Saturday, February 11, 2012

The Corrs save Ireland


The economic collapse in Ireland has been averted today when The Corrs put Bono in a big old mangle and squeezed him for the location of the missing treasure. It’s nothing malicious on the part of either party, and it’s easy to blame the politicians who short-sightedly replaced their currency with the Bono back in 1999. For several years at least forcing bachelor parties to exchange their pounds for Bono worked very well. They would stagger around Dublin drinking in pubs and eating massive breakfasts whilst winking and jigging alongside them Bono would tip his hat to publican and cook alike, assuring them he had it covered. But times move on and as the market changed with it then so too did the Bono, shrinking.

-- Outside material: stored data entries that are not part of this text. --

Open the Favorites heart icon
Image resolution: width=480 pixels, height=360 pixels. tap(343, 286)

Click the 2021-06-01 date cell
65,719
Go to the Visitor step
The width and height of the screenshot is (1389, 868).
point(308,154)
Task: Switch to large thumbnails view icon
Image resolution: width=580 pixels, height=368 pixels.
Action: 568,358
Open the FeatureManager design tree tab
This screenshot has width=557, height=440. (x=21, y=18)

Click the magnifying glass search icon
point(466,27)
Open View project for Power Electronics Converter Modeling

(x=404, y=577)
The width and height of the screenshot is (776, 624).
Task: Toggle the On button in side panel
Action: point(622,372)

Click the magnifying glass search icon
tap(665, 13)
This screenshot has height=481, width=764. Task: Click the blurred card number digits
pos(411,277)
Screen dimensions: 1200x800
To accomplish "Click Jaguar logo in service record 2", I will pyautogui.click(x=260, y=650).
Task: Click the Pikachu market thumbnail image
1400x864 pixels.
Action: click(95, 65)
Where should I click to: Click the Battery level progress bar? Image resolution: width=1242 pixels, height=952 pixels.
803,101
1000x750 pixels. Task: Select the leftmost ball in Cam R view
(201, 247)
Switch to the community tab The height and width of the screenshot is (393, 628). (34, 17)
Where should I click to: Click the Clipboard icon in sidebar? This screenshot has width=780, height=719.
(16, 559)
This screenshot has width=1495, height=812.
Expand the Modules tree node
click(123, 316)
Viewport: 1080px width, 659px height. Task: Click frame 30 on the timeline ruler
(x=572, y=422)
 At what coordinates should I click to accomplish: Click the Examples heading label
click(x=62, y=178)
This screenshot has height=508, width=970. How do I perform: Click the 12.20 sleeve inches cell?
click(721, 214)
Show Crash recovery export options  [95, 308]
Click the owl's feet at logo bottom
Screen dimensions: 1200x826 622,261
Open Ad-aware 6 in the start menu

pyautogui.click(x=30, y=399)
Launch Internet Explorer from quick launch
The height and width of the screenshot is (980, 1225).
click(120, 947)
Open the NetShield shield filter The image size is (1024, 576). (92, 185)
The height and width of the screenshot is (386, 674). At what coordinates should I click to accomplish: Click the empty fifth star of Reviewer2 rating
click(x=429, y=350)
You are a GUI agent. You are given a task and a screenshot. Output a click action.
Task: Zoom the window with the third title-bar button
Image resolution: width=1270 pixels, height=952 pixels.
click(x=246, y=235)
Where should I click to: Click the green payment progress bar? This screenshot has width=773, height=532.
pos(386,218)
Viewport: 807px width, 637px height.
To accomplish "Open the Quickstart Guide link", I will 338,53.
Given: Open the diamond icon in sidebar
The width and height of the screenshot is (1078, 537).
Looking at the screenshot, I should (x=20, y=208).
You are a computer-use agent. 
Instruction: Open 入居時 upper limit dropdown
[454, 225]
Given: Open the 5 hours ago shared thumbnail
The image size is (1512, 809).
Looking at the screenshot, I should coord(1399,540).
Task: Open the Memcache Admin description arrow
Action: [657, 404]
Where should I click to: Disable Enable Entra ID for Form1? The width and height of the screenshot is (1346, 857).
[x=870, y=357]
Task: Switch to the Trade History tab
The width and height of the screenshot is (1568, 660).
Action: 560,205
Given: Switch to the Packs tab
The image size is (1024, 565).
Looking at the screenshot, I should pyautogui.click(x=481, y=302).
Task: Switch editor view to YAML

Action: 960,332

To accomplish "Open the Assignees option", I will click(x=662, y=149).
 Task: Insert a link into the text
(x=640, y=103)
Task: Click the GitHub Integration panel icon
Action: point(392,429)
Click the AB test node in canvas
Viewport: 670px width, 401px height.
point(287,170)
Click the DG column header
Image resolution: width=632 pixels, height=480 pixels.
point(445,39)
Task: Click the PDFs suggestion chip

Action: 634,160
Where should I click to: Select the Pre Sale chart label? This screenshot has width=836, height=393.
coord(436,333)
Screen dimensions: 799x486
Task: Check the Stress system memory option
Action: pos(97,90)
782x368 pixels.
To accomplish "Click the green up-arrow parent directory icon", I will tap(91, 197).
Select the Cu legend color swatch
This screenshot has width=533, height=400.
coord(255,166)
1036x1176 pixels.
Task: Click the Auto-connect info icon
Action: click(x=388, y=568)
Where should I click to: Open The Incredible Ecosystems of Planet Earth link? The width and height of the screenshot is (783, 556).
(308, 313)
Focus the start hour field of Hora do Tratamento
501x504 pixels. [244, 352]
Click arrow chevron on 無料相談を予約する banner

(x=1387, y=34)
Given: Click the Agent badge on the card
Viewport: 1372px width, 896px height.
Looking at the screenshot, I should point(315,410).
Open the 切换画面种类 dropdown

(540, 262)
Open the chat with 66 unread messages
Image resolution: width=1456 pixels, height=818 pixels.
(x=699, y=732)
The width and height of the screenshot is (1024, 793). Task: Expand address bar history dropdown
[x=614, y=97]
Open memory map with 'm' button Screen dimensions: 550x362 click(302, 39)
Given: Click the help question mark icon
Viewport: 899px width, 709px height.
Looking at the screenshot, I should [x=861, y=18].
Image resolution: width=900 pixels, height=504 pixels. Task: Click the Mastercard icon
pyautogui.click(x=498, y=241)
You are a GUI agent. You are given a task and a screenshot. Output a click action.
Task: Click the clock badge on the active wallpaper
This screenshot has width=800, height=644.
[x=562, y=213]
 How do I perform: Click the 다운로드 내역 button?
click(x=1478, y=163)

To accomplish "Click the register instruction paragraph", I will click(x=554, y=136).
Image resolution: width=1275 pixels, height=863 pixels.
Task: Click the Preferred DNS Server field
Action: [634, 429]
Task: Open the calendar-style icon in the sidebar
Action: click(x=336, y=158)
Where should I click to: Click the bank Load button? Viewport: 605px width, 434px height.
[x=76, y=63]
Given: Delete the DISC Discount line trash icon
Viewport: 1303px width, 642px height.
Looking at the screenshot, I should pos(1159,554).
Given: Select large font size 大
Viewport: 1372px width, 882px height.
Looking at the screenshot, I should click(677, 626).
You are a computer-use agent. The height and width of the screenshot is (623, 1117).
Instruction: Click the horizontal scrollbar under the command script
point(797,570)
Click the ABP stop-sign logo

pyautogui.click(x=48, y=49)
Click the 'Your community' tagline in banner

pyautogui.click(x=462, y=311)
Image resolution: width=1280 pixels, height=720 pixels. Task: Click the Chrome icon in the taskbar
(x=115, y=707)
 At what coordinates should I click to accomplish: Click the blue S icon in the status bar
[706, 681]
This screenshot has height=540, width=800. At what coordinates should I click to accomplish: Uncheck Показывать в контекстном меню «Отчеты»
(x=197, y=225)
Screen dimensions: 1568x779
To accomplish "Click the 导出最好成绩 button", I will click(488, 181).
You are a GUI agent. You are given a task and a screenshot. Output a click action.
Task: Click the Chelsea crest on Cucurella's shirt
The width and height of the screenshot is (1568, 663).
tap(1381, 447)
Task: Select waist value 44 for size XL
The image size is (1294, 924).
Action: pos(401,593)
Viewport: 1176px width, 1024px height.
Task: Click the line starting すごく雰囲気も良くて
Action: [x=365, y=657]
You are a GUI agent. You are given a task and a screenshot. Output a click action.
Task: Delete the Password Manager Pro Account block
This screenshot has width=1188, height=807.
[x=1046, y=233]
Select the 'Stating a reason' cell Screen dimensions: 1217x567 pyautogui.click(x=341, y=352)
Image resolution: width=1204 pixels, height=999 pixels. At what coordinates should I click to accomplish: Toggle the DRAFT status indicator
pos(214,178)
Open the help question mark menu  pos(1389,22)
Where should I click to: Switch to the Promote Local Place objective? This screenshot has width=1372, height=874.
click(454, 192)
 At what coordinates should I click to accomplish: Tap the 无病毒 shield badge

For some time now the much reduced Bono, darting between bushes and luring unwary travellers into bogs has been sighted but until now never caught. Even then it took the combined might of all The Corrs to achieve the task. The Corrs well known for their charity work cited especially Andrea’s long experience at saving aging jockeys from the knackers, enabling them to live out their lives running free on a farm specially designed by The Corrs.
Addressing the press from the foot of a particular rainbow The Corrs dug up the missing gold whilst a struggling Bono, dirty, ragged-trousered and scared of the lights cursed them all roundly from behind a pair of massive, wraparound green shades. Sharon The Corrs was at pains to reveal that once given a good talking-to Bono would be released to run free on their farm amongst The Corrs complete collection of B*Witched.